New indoor pickleball club opens in Goleta, expanding Santa Barbara play options
Goleta’s former Bed Bath & Beyond now holds seven indoor pickleball courts, giving Santa Barbara players a year-round option with championship-sized court space.

A former Bed Bath & Beyond in Goleta is now serving Santa Barbara County’s newest indoor pickleball hub, with The Picklr Santa Barbara opening at Fairview Shopping Center and bringing seven professional-grade courts into nearly 24,000 square feet of retail space.
The club opened at 189 N. Fairview Ave. under local owner-operators Ted and Trish Guggenheim, who are turning the old big-box shell into a dedicated playing and training site. The facility includes two official championship-sized courts, warm-up and cooldown space, showers, lockers, a lounge and meeting room, a pro shop, ball machines, a dink wall and Wingfield AI training systems. Its grand opening celebration was announced as open to the public, with earlier coverage saying the club planned to operate seven days a week from 6 a.m. to midnight.

For everyday players, the pitch is simple: more court time, less waiting, and a place to play when Santa Barbara weather or daylight makes outdoor sessions harder to keep consistent. Ted Guggenheim said he wanted the reliability of indoor courts after moving to Santa Barbara from Colorado in 2024, a sentiment that lands with plenty of local players who have learned how quickly open play can fill up on a good afternoon. The new club adds not just inventory, but a more structured setting for drills, lessons, league play and social runs than many public parks can offer.
The business model has been building toward this moment. The Picklr Santa Barbara launched founder membership sales on March 18, with one report putting the total founder pool at 400 spots and the first 150 deposits priced at $179 a month. That kind of limited-membership structure signals how indoor pickleball has moved beyond novelty and into a more formal club economy, where access, programming and predictable hours matter as much as raw court count.

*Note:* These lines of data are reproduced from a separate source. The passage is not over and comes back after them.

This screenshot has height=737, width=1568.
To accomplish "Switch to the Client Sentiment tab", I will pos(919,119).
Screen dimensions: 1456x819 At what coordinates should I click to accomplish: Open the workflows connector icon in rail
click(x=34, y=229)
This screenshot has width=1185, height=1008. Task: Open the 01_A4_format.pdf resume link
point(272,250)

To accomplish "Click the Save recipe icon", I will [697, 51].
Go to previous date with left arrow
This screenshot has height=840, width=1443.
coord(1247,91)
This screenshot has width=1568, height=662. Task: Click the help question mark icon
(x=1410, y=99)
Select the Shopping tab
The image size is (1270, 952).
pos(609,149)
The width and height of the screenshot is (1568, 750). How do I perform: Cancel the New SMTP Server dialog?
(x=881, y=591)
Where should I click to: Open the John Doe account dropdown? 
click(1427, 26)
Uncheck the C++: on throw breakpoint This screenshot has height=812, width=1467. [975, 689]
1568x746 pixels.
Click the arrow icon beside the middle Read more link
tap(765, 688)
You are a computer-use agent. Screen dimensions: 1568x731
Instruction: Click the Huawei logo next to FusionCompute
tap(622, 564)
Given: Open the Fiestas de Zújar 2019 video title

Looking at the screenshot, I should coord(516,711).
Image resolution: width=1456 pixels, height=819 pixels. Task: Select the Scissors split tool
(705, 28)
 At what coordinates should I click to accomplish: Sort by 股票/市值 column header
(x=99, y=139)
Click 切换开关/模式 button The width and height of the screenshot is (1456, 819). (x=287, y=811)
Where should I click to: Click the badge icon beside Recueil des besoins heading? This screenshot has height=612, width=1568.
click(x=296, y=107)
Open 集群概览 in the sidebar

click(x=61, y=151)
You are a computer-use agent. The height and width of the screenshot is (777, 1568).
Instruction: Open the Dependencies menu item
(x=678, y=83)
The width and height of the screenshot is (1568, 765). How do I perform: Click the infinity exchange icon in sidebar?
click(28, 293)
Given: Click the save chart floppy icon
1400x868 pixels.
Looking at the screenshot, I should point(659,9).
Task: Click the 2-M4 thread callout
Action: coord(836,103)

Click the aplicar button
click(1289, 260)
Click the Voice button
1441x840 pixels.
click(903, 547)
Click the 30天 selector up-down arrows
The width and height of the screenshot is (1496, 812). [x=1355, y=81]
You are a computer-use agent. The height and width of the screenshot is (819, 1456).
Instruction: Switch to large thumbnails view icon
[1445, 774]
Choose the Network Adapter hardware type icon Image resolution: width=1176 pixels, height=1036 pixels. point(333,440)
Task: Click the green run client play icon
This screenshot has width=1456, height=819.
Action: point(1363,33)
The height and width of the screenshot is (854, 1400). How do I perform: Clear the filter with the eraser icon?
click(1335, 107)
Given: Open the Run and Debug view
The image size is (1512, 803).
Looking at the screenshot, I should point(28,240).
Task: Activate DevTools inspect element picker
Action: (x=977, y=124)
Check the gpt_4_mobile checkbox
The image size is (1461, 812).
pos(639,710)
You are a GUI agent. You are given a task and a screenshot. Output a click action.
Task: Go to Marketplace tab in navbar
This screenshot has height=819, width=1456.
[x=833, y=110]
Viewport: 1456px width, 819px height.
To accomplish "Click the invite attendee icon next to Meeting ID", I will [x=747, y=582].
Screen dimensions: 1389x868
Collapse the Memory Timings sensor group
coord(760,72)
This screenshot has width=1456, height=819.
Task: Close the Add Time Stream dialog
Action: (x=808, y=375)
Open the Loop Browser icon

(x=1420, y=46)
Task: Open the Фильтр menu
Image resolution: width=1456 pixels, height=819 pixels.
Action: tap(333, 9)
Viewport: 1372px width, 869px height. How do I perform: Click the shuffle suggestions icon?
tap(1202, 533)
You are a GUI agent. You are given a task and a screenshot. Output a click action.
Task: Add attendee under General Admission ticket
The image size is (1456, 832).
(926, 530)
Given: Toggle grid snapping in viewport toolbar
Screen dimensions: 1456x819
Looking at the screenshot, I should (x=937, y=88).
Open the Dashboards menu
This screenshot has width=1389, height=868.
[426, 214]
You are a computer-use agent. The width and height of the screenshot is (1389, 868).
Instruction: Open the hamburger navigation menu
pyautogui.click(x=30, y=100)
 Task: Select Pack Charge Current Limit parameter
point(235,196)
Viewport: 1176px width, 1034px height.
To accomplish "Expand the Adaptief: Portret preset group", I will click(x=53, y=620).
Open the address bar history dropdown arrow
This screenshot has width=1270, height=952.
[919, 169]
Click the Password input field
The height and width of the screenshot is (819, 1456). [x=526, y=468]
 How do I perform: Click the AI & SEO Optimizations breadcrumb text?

The opening also lands inside a larger national surge. The Sports & Fitness Industry Association said 24.3 million Americans played pickleball in 2025, while USA Pickleball’s 2025 Annual Growth Report said the Pickleheads database added more than 2,300 new places to play last year, bringing the national total to 18,258 locations and 82,613 known courts. In Goleta, that boom now has a concrete address, and for Santa Barbara-area players chasing dependable court time, it may be the kind of opening that changes the weekly routine.